Techno-economic model of a second-life energy storage system for utility-scale solar power considering li-ion calendar and cycle aging

While the use of energy storage combined with grid-scale photovoltaic power plants continues to grow, given current lithium-ion battery prices, there remains uncertainty about the profitability of these solar-plus-storage projects. At the same time, the rapid proliferation of electric vehicles is creating a fleet of millions of lithium-ion batteries that will be deemed unsuitable for the transportation industry once they reach 80 percent of their original capacity. The repurposing and deployment of these batteries as stationary energy storage provides an opportunity to reduce the cost of solar-plus-storage systems, if the economics can be proven.
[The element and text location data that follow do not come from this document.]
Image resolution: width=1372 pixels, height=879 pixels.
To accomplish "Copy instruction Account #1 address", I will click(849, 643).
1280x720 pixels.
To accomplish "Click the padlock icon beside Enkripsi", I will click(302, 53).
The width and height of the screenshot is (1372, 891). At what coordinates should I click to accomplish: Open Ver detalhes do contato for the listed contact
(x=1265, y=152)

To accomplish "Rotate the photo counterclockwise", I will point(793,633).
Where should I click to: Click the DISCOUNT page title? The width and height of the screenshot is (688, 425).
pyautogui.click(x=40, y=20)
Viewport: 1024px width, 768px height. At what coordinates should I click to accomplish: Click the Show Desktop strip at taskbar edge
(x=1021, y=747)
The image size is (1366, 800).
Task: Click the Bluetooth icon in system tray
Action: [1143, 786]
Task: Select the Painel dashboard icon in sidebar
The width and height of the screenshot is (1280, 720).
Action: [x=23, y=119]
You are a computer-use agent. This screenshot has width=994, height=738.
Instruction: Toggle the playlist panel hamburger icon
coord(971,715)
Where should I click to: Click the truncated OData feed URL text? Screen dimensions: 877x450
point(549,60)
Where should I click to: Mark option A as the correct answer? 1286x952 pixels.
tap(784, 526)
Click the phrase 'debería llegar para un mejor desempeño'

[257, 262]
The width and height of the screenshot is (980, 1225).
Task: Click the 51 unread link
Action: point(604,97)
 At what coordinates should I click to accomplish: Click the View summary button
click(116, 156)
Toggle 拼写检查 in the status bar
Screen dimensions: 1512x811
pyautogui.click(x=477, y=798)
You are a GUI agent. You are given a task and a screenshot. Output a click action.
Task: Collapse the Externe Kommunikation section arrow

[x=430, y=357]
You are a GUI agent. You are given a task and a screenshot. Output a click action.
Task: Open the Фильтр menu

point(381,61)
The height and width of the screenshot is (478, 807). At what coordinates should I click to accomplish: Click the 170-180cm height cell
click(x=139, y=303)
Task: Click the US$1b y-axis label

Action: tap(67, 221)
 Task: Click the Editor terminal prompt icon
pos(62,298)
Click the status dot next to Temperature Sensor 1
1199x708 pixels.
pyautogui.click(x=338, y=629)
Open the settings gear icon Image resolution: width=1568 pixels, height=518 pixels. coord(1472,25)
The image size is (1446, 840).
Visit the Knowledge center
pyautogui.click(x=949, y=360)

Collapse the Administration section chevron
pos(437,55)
We present a techno-economic model of a solar-plus-second-life energy storage project in California, including a data-based model of lithium nickel manganese cobalt oxide battery degradation, to predict its capacity fade over time, and compare it to a project that uses a new lithium-ion battery. By setting certain control policy limits, to minimize cycle aging, we show that a system with SOC limits in a 65 to 15 percent range, extends the project life to over 16 years, assuming a battery reaches its end-of-life at 60 percent of its original capacity. Under these conditions, a second-life project is more economically favorable than a project that uses a new battery and 85 to 20 percent SOC limits, for second-life battery costs that are less than 80 percent of the new battery. The same system reaches break-even and profitability for second-life battery costs that are less than 60 percent of the new battery. Our model shows that using current benchmarked data for the capital and O&M costs of solar-plus-storage systems, and a semi-empirical data-based degradation model, it is possible for EV manufacturers to sell second-life batteries for less than 60 percent of their original price to developers of profitable solar-plus-storage projects.